SMALL AND MIGHTY VIBES

Soca Reggae Festival keeps it sweet and simple in their 10th year

Organizers of Winnipeg’s 10th annual Soca Reggae festival are unconcerned about everything else going on over their big festival weekend. The variables that they watch are the weather (as most Winnipeggers do), and other big reggae festivals who are competing for headliners.

Bands from all over the world send in submissions to play Soca, but are often drawn away to other locales or can’t fit Winnipeg into their itinerary. “May, June, July, August - those four months is kind of Caribbean reggae festival season, and everyone’s usually going to the bigger festivals in New York and Europe,” DJ Vibesman, one of the board members for the festival, says. The bigger acts “tend to be going there, we get stuck competing for entertainment.”

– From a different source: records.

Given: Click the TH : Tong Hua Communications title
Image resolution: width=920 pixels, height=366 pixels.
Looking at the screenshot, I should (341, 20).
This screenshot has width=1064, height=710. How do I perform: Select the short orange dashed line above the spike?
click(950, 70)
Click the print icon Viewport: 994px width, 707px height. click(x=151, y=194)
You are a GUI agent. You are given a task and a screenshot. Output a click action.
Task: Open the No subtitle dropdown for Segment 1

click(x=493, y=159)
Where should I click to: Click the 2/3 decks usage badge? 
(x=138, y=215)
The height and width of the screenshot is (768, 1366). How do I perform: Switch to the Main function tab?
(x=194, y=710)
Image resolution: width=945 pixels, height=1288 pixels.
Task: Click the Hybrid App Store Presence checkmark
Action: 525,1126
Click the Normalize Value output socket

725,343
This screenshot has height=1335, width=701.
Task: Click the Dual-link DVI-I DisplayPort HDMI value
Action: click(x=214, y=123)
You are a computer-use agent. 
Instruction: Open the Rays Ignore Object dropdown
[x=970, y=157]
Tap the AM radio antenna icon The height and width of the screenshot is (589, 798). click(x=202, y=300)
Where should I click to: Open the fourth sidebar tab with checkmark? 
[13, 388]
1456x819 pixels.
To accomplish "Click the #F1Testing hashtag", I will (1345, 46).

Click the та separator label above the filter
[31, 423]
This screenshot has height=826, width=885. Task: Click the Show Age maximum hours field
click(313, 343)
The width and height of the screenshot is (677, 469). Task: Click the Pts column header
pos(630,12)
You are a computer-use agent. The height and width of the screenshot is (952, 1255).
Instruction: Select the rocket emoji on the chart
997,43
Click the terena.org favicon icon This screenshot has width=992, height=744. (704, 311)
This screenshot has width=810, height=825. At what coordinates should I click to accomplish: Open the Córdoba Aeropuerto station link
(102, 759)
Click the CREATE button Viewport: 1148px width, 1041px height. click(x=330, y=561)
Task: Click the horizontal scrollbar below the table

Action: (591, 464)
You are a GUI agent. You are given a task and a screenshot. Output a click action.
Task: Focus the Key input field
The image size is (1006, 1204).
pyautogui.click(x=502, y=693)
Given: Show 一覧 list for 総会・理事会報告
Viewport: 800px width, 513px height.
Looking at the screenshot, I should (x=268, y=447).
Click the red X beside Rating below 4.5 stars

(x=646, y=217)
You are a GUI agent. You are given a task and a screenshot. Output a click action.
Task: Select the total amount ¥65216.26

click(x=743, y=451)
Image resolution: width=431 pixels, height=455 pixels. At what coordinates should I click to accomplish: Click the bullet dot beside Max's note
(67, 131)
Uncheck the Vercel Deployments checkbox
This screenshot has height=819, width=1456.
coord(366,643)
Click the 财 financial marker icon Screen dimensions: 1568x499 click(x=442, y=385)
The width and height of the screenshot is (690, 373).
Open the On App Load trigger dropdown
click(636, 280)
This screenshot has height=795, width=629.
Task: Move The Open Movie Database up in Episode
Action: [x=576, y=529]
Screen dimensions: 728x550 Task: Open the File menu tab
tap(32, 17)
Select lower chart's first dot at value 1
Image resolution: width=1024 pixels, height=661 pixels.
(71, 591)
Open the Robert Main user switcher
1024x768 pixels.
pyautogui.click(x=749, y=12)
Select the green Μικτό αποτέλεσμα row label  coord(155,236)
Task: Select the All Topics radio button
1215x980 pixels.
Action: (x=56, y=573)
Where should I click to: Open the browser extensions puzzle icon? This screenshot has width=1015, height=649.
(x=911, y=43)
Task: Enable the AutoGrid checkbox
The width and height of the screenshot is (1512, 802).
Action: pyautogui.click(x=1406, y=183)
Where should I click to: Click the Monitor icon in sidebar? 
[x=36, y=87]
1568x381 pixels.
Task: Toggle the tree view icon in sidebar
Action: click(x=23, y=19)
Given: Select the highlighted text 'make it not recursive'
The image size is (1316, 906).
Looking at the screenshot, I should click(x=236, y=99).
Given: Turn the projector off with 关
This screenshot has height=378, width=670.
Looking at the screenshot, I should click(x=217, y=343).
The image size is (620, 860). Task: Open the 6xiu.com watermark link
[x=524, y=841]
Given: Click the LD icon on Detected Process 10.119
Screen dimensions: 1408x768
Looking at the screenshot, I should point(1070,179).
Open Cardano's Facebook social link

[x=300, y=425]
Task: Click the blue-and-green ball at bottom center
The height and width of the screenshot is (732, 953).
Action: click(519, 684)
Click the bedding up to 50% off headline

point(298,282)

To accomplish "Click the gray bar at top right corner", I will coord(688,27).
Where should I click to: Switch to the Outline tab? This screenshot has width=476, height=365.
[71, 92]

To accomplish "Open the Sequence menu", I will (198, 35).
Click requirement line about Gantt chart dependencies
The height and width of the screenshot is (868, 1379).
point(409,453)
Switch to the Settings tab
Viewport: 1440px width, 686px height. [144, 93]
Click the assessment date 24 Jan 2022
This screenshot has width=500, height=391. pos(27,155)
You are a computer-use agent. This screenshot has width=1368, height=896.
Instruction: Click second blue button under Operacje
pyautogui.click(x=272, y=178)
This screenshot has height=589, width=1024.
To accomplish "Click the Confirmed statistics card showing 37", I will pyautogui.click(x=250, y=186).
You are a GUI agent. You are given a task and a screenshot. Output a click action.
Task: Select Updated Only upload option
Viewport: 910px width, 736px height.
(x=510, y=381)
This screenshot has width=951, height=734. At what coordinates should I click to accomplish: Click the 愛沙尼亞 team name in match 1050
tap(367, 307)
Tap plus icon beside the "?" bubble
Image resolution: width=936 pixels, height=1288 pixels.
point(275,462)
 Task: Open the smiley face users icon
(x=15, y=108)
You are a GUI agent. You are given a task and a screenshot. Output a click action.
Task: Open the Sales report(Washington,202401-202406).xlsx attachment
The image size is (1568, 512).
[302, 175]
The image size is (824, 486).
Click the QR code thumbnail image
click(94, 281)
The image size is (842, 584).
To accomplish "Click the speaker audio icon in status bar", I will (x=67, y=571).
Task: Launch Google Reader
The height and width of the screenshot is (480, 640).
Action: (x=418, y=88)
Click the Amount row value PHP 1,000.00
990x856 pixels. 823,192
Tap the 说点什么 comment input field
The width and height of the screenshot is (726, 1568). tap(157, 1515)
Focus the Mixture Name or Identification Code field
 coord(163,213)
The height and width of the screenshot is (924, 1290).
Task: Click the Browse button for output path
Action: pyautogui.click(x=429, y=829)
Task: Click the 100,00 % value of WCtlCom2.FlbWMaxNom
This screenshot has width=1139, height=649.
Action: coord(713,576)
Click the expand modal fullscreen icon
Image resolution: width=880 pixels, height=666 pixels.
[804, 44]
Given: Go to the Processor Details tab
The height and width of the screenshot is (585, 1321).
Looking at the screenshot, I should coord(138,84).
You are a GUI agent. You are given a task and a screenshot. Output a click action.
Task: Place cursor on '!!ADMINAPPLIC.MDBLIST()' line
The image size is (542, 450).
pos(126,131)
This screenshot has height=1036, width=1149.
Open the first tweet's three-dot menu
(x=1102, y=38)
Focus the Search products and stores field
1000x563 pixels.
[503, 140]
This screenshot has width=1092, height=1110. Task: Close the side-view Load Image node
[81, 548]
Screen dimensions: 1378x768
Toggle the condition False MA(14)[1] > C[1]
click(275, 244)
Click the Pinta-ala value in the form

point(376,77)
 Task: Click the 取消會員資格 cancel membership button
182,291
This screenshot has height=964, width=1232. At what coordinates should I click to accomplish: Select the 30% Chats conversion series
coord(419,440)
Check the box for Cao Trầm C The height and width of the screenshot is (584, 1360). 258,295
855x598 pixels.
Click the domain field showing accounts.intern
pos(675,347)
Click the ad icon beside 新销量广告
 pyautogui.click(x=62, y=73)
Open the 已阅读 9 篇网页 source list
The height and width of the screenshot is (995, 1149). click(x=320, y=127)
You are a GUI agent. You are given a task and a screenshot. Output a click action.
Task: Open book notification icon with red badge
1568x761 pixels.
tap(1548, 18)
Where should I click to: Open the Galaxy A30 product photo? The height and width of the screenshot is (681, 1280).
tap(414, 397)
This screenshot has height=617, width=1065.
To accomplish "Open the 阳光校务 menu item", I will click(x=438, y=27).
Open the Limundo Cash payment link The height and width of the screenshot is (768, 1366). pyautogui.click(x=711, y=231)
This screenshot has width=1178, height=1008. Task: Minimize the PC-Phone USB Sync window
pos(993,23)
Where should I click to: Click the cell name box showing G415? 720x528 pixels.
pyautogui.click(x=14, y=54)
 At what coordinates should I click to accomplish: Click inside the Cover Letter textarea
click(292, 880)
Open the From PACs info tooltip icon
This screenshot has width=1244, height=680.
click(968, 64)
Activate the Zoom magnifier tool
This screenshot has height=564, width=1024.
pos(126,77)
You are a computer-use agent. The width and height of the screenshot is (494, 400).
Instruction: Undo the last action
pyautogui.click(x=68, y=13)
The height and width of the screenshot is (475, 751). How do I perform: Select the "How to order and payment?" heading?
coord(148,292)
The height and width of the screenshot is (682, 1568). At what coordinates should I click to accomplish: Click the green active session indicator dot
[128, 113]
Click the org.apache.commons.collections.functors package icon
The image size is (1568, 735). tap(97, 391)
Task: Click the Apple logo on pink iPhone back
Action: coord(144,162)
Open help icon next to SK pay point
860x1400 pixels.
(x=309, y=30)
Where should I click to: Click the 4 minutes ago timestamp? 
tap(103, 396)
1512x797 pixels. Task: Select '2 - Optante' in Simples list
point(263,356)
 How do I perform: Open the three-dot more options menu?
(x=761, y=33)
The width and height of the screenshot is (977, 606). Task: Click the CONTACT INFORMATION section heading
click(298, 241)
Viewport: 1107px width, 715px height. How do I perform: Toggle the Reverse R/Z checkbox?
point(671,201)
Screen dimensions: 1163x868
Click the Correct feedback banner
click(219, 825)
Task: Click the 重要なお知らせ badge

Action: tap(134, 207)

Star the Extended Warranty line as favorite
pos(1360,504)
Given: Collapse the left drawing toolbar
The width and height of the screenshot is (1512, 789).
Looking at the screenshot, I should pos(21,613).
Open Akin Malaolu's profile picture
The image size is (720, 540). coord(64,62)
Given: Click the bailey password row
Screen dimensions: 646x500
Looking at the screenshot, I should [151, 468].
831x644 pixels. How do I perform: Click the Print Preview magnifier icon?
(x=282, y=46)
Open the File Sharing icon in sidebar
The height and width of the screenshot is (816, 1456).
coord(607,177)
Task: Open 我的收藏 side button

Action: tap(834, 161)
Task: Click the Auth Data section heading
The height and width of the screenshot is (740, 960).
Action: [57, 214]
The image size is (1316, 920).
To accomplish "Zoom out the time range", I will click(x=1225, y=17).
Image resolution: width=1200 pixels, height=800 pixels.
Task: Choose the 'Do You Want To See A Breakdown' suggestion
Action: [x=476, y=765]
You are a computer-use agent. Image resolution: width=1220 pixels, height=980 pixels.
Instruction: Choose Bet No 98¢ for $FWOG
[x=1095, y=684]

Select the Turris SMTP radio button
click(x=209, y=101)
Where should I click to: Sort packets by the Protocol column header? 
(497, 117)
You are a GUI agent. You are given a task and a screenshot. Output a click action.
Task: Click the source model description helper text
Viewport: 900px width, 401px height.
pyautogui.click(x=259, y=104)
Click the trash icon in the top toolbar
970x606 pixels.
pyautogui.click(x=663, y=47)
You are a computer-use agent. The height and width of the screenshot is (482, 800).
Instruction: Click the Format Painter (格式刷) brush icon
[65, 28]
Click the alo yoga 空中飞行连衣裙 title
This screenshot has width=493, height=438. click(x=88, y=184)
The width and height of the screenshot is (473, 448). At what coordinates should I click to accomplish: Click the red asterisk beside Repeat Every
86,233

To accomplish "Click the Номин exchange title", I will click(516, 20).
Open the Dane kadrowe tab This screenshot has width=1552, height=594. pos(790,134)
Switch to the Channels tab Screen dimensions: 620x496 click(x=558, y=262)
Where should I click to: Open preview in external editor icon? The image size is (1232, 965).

Despite being a smaller fish in a competitive pond, Soca’s bringing in names like Lenn Hammond and Leroy Gibbons from Jamaica, and Jah Cutta from Montreal, to compliment the bustling local talent.

You may recognize names like Natalya, the Kaya band and Idrissa & the Peacemakers Band from previous years of Soca, but that doesn’t mean that they’re any less fresh.

For Vibesman, bringing back talent means a chance to watch the development of artists and friends. Take Natalya, for example. “We’ve had her a few years, at least four or five years. It’s neat to see the evolution. She actually started with another band,” Vibesman says. “She learned to sing 10 years ago with that band, in the past couple of years she started to do her own thing.” This year, she’ll be fronting her own band.

Within the acts, all different kinds of reggae are represented as well. “A lot of the local bands they do their original stuff, their Caribbean cover tunes, there’s different styles of reggae, it’s a full blend,” Vibesman says.

Idrissa, who came from Sierra Leona, brings a distinct style to the festival with his band. “He has a nice African style reggae, although he sings in English, he’s got the African flavour to it,” Vibesman says. Other artists, like Kapone, bring more of a dance hall style.

While the scene is getting smaller, Soca itself - and the artists that play it - are still growing. Easy access to recording technology has enabled a lot of these artists to produce their own albums, and come Soca time, they have the opportunity to showcase their work for a supportive local crowd.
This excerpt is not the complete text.